Laboratory of Neuro Imaging, Department of Neurology, UCLA School of Medicine, Los Angeles, California 90095-1769, USA
The brain changes profoundly in structure and function during development and as a result of diseases such as the dementias, schizophrenia, multiple sclerosis, and tumor growth.
Strategies to measure, map, and visualize these brain changes are of immense value in basic and clinical neuroscience.
Algorithms that map brain change with sufficient spatial and temporal sensitivity can also assess drugs that aim to decelerate or arrest these changes.
In neuroscience studies, these tools can reveal subtle brain changes in adolescence and old age and link these changes with measurable differences in brain function and cognition.
Early detection of brain change in patients at risk for dementia; tumor recurrence; or relapsing-remitting conditions, such as multiple sclerosis, is also vital for optimizing therapy.

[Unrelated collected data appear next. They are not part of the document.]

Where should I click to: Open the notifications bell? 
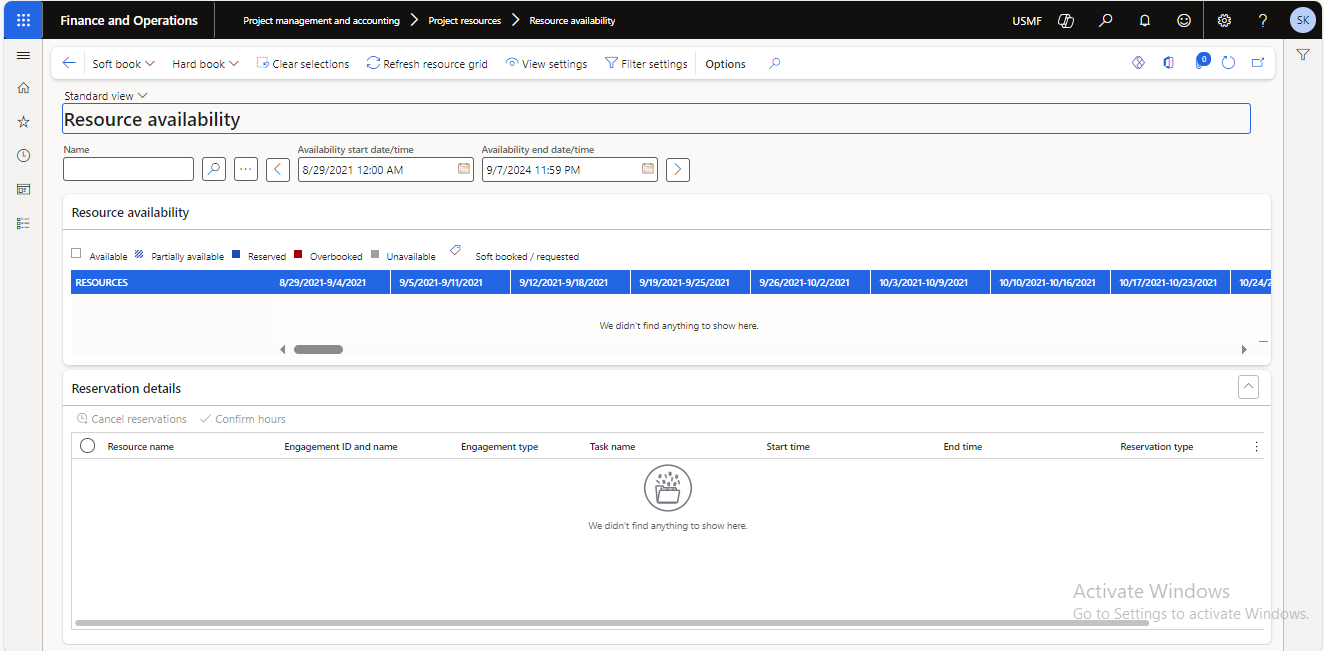(1145, 20)
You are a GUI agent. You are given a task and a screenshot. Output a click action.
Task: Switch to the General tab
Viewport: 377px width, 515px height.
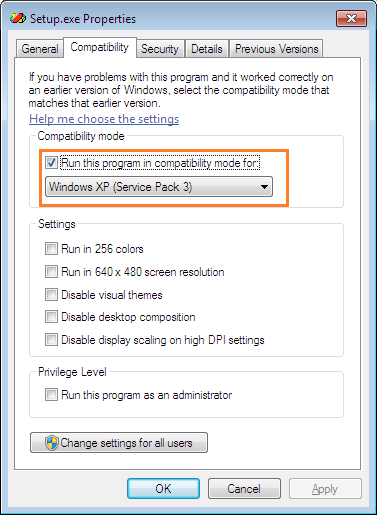click(40, 49)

We review a variety of mathematical and computational approaches to detect structural brain change with unprecedented sensitivity, both spatially and temporally.
The resulting four-dimensional (4-D) maps of brain anatomy are warehoused in population-based brain atlases.
Here, statistical tools compare brain changes across subjects and across populations, adjusting for complex differences in brain structure.
Brain changes in an individual can be compared with a normative database comprised of subjects matched for age, gender, and other demographic factors.
These dynamic brain maps offer key biological markers for understanding disease progression and testing therapeutic response.
The early detection of disease-related brain changes is also critical for possible pre-emptive intervention before the ravages of disease have set in.